• _Selected text_
----------

Eager to learn

[zog]

Hey guys, been trying to educate myself on residential solar systems on "that other forum" but can't seem to get any technical answers (Just insults). So I find this attached map interesting and want to be sure I am understanding this all correctly.

If we look at an average area for the east coast of 4kWh/m^2/Day and divide that by 24 hours we get 166 W/M^2 right?

And the panels I looked at that claim to be some of the most advanced for residentail usage have ratings of around 150W @ 800W/M^2. Is that correct?

So if we have an average W/M^2 rate of 166 W/M^2 in a area (I assume this average is night and day, acoss a year) we can estimate the output of this panel to be a little over 31 watts over the course of a year. And if I put 6 of these panels on my roof I would produce an average of 186 watts, and 4.46kWh per day?

I am really trying to learn here so please correct me if I am wrong. This is interesting stuff, I get that there are peak production times, which just so happens to be peak usuage times for residential systems, and looking at that solar seems to be a better future replacement for gas fired peaker plants than base load plants. But for now I just want to make sure I am looking at the average output of a typical panel correctly.

 

[ggunn]

View attachment 5697

Hey guys, been trying to educate myself on residential solar systems on "that other forum" but can't seem to get any technical answers (Just insults). So I find this attached map interesting and want to be sure I am understanding this all correctly.

If we look at an average area for the east coast of 4kWh/m^2/Day and divide that by 24 hours we get 166 W/M^2 right?

And the panels I looked at that claim to be some of the most advanced for residentail usage have ratings of around 150W @ 800W/M^2. Is that correct?

So if we have an average W/M^2 rate of 166 W/M^2 in a area (I assume this average is night and day, acoss a year) we can estimate the output of this panel to be a little over 31 watts over the course of a year. And if I put 6 of these panels on my roof I would produce an average of 186 watts, and 4.46kWh per day?

A better (and easier) way to predict what a given system will produce in a given orientation at a given location is to use PVWatts (http://rredc.nrel.gov/solar/calculators/PVWATTS/version1/). It takes into account local weather/climate data and some system specific input to generate yearly and monthly (and even hourly if you want to dig that deeply) output numbers.

It's pretty good. I had a chance to analyze a system that had been in place and monitored for three years and compare PVWatts projections with the real system output. The numbers agreed to within a couple percent.

 

[zog]

A better (and easier) way to predict what a given system will produce in a given orientation at a given location is to use PVWatts (http://rredc.nrel.gov/solar/calculators/PVWATTS/version1/). It takes into account local weather/climate data and some system specific input to generate yearly and monthly (and even hourly if you want to dig that deeply) output numbers.

It's pretty good. I had a chance to analyze a system that had been in place and monitored for three years and compare PVWatts projections with the real system output. The numbers agreed to within a couple percent.

That is a really neat tool (Bookmarked), so looking at a 150W rated panel (About $500/each) I would need 27 of these for a 4kW (DC rated on the calculator) system? Is that correct?

----------

• _Data shown_

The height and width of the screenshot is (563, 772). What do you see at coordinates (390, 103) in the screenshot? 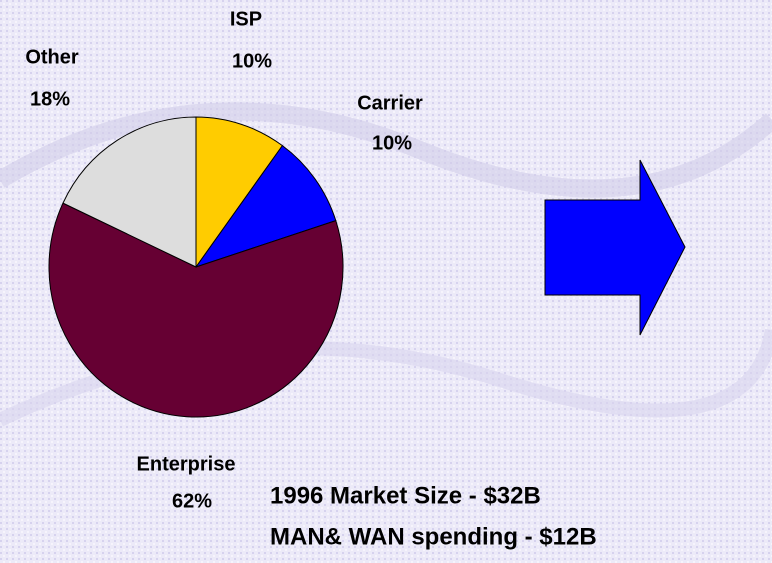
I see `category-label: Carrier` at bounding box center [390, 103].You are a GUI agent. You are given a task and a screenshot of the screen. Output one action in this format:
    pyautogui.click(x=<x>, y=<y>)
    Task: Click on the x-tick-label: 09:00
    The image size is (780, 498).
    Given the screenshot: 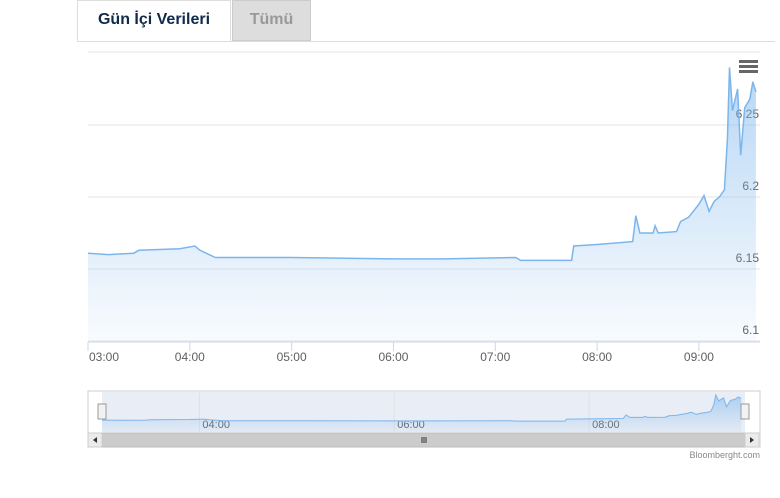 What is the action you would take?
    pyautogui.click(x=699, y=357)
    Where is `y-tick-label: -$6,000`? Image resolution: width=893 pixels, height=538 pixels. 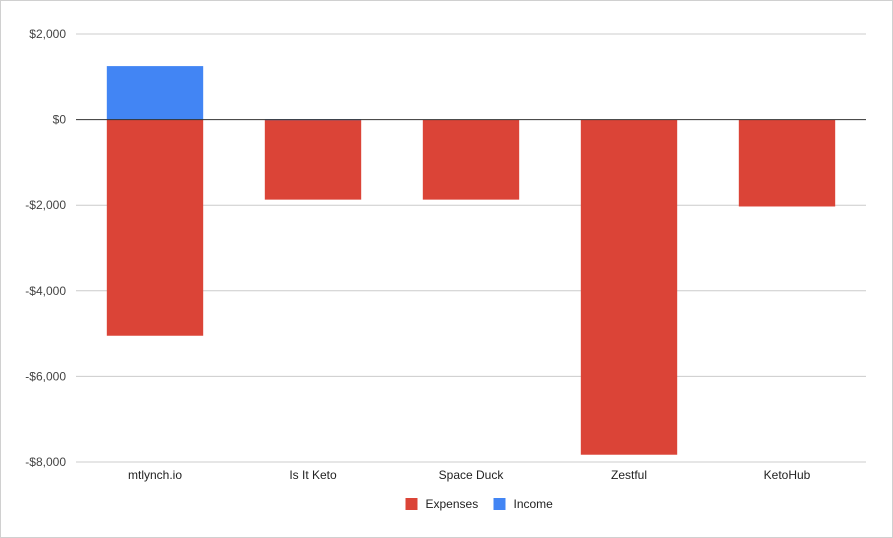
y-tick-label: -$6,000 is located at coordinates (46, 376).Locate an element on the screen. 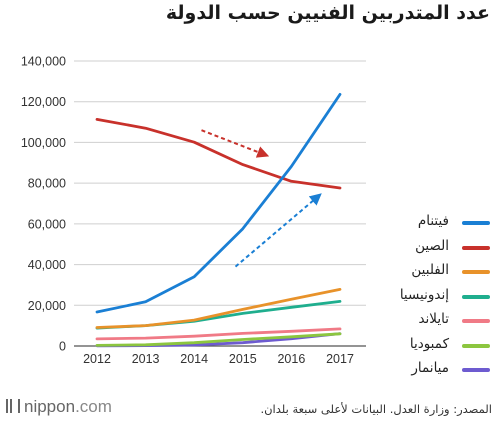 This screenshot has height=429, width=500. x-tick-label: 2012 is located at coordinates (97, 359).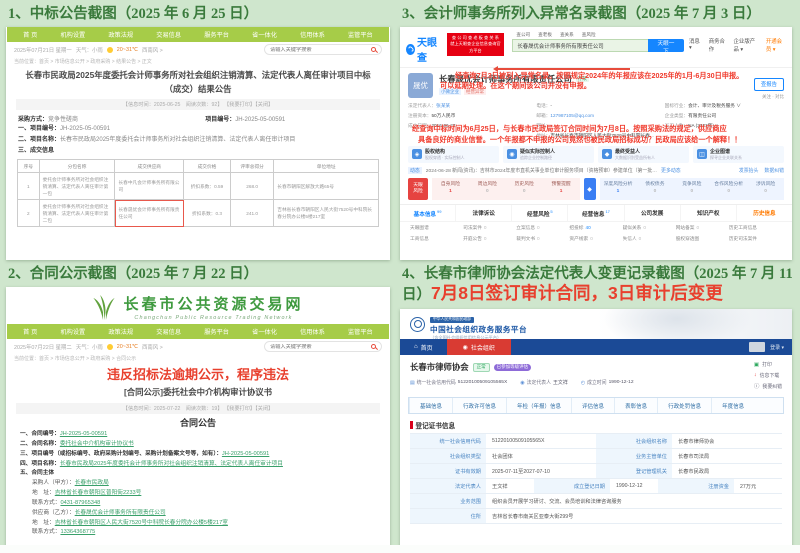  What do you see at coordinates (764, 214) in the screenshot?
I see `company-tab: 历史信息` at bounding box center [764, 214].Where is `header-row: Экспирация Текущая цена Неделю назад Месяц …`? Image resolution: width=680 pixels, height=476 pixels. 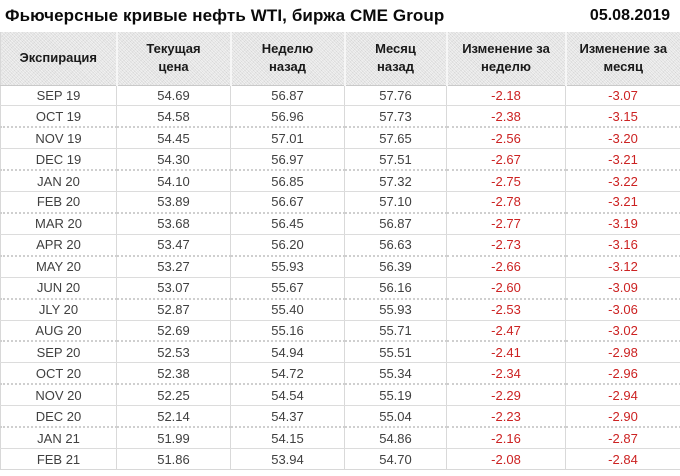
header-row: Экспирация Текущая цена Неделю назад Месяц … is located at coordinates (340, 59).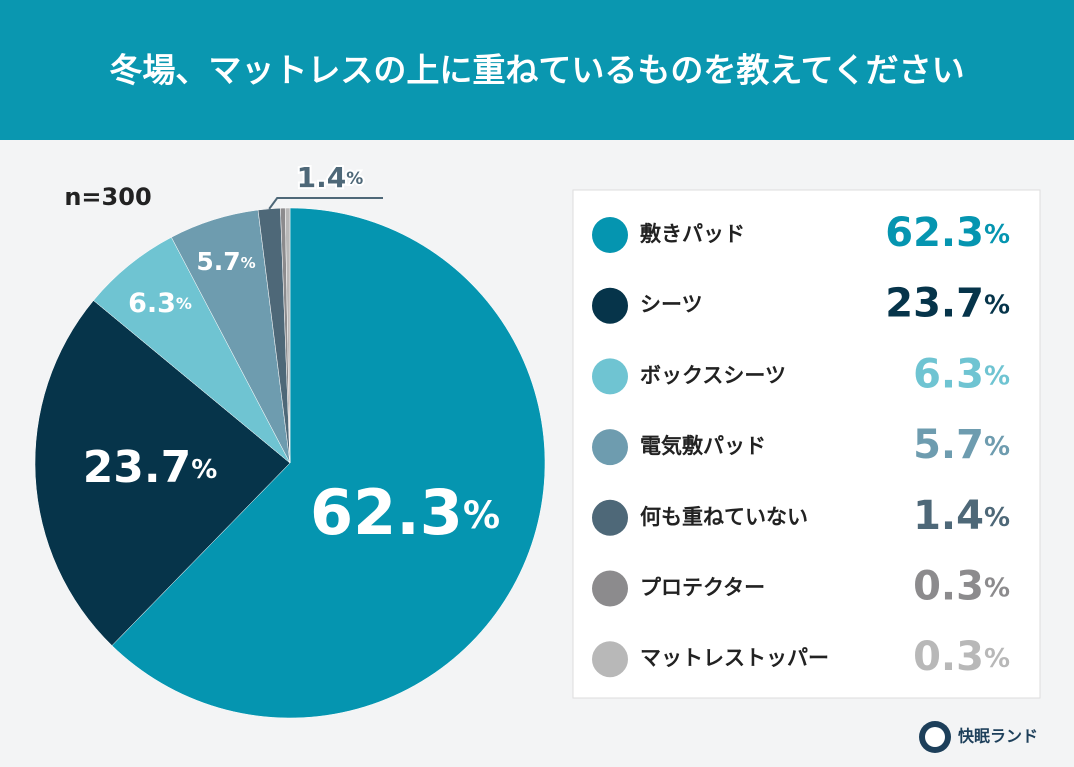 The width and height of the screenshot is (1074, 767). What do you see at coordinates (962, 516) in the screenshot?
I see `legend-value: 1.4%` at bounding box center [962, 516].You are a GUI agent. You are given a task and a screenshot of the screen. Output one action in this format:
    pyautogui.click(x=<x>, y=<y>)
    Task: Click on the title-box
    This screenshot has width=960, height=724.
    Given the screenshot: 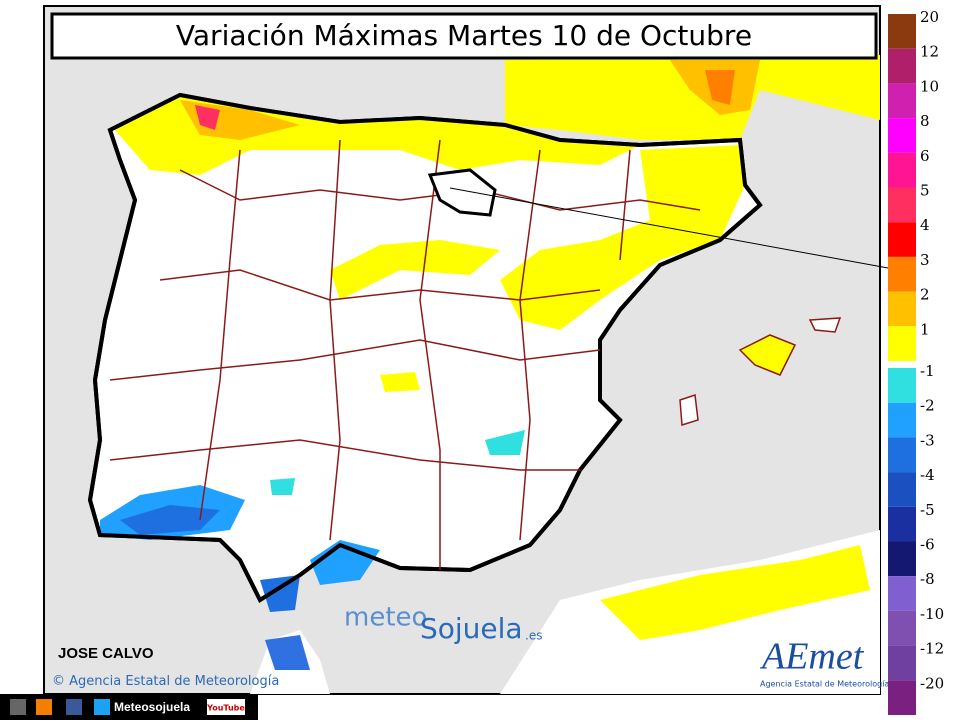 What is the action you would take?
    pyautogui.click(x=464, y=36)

----------

• _Work request 1_
In the solar panel thread, how closely did the PVWatts projections match the real output of the system ggunn analyzed?
• _Work request 2_
Copy everything from "I am really" down to "typical panel correctly." in the solar panel thread, updating "interesting stuff" to "fascinating stuff".
You won't need the items for any of this.

• _Task answer 1_
They agreed to within a couple percent.

• _Task answer 2_
I am really trying to learn here so please correct me if I am wrong. This is fascinating stuff, I get that there are peak production times, which just so happens to be peak usuage times for residential systems, and looking at that solar seems to be a better future replacement for gas fired peaker plants than base load plants. But for now I just want to make sure I am looking at the average output of a typical panel correctly.